King’s recently launched a new institutional strategy, King’s Strategic Vision 2029, that prioritizes public service and engagement with the city of London. Bull and Shackleton visited Chapel Hill to learn more about UNC’s engagement with the community and the variety of community outreach and public service initiatives that take place across the campus.

Bull and Shackleton met with staff from the Carolina Center for Public Service, Campus Y, Latino Migration Project, N.C. Sli, Carolina Navigators, World View and the Center for the Study of the Middle East and Muslim Civilizations to learn about their programs and initiatives.

Bull and Shackleton also engaged in discussion with a number of senior administrators about the central role of public service in the University’s mission and the various ways UNC engages with area governments, business, organizations and universities, including through collaborative research that addresses local challenges.

“Carolina prides itself on our history of public service to the state, nation and world,” said Carol Tresolini, vice provost for academic initiatives. “Working with valued global partners like King’s College London is an excellent way to not only share our effective strategies and initiatives but to also find ways to extend and improve on that mission.”

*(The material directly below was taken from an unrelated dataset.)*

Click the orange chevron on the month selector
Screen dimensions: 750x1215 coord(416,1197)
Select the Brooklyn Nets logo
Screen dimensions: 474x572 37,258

UNC’s collaboration with King’s College London, a research-led public university in the heart of London founded in 1828, exemplifies a commitment to building robust and multi-level global partnerships. In 2006, UNC and King’s College London established the UNC-King’s Strategic Alliance, initiated between UNC’s College of Arts and Sciences and King’s Faculty of Arts and Humanities and Faculty of Social Science and Public Policy. The alliance has expanded to become one of the most ambitious partnerships between U.S. and U.K. universities, including an active student exchange and longstanding and emerging joint activity in teaching, research and other initiatives in diverse fields across both universities.